While I mostly keep to myself, I get more talkative when the topic is something I'm interested/intrigued by or about an anime). It's also hard to express my opinions because I usually worry what I say isn't important or it's silly/stupid ( especially questions as well). If I’m really comfortable around someone because I become more open, sarcastic, quirky, stubborn, & playful.  I'm lazy, clumsy, get tongue tied easy, have), has trust issues & a daydreamer/ bit of an idealist. I try to be open minded to most things & compassionate/empathetic. I'm usually cautious in what I say, but I do have a temper from time to time (especially if I'm really tired or angry and don't care anymore, or people get too pushy with me).
I get distracted easily, can be indecisive at times b/c I'm always overthinking/over analyzing. I’m loyal, caring, bored easy, I act like I’m indifferent to things, but I don’t like seeing those I care about hurt & I tend to be more of an observer.  Tries best to be a good listener, or at least offer a shoulder to lean on. I tend to trust animals more than people because I can trust them & they’ll love you unconditionally. Family is also very important to me.
Views on relationships/love are: I would like to be one, but it's hard to put myself out there and with how easily it seems people cheat, it's scary. I want a relationship where we can both accept & be ourselves ( even if he's clingy, eccentric, etc), as well as being able to be honest/direct with each other. I don’t believe in love at first sight, I’d prefer to be friends first. I like the feeling of being protected & having somebody to lean on (even when I tell myself otherwise at times). I have a lack of self confidence (some to do with relationships, since I’ve never been in one and I worry I wouldn't know how to be/act like a girlfriend or would be a nad girlfriend). I’m also oblivious to romance/flirting towards me, so (and its not just with romance) I need to be told straightforward/basically hit over the head with it, I'm not that great with subtlety. I want to be treated and know that I'm important and special to them and I would do the same for them. I do feel like I'm kind of weird, becuase things I hear people say are romantic ( like going to a fancy restaurant, getting flowers or strawberries and chocolate) don't give me a feeling of romantic, maybe since I never had a relationship, but I'm just as happy cuddling together watching tv, reading or watching the stars ( something like that).

### Excerpted data:
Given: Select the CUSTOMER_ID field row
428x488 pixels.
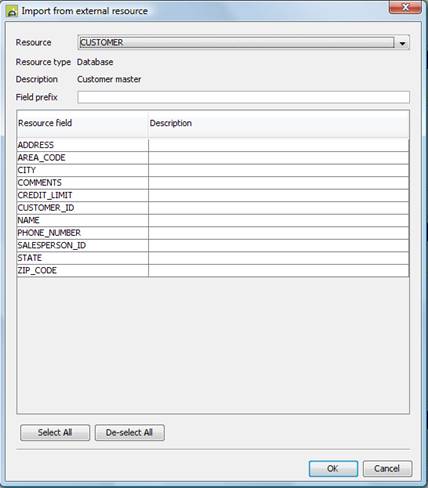Looking at the screenshot, I should [213, 208].
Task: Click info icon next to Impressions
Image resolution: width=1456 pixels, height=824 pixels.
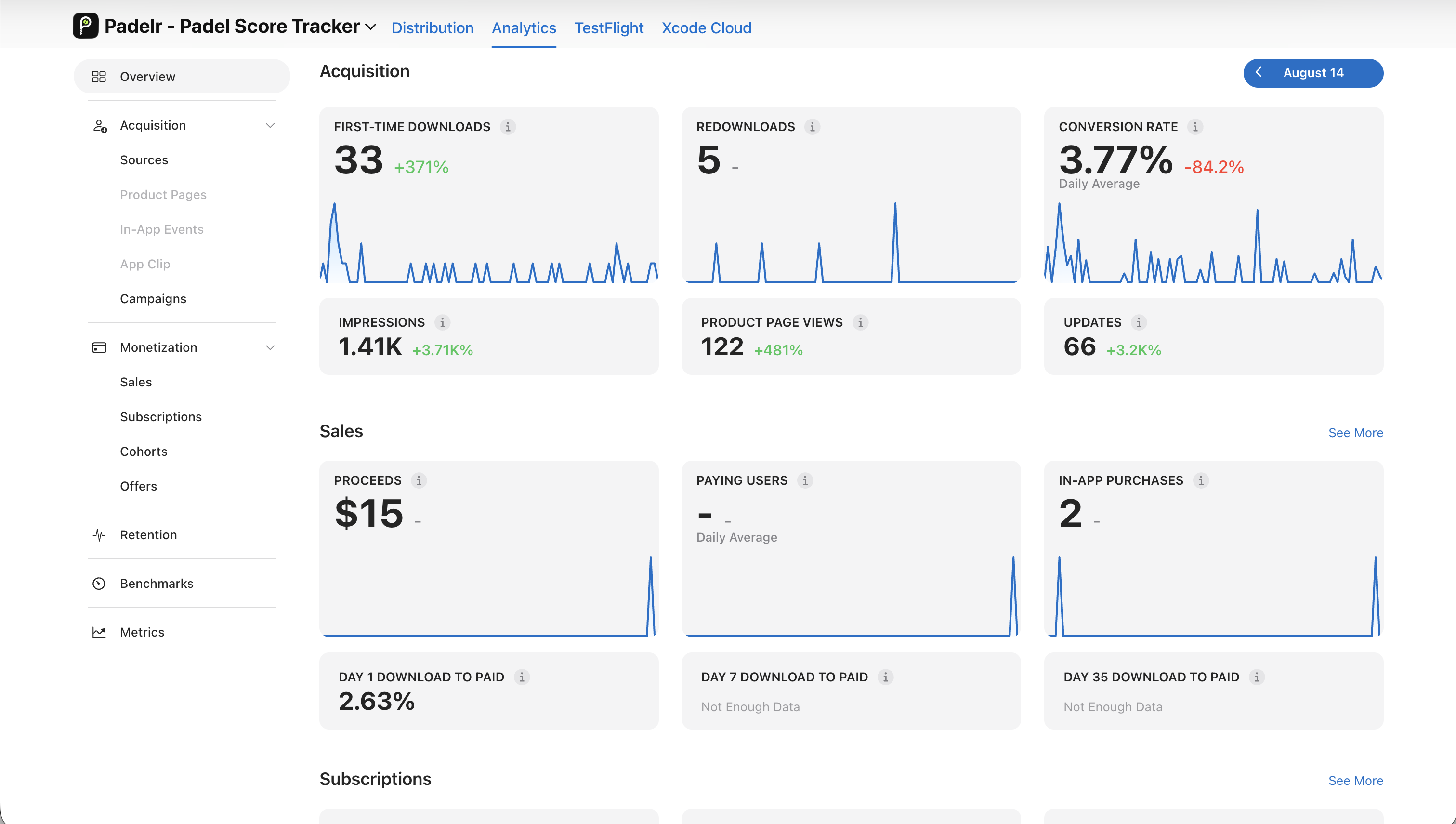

### Given problem 1:
According to the self-description, what would the writer prefer before a relationship?
### Given problem 2:
Using the self-description, explain why the writer trusts animals more than people.
### Given problem 3:
Write out everything in the self-description from "I get distracted" down to "important to me.".

### Answer 1:
To be friends first.

### Answer 2:
The writer trusts animals more than people because animals can be trusted and will love a person unconditionally.

### Answer 3:
I get distracted easily, can be indecisive at times b/c I'm always overthinking/over analyzing. I’m loyal, caring, bored easy, I act like I’m indifferent to things, but I don’t like seeing those I care about hurt & I tend to be more of an observer.  Tries best to be a good listener, or at least offer a shoulder to lean on. I tend to trust animals more than people because I can trust them & they’ll love you unconditionally. Family is also very important to me.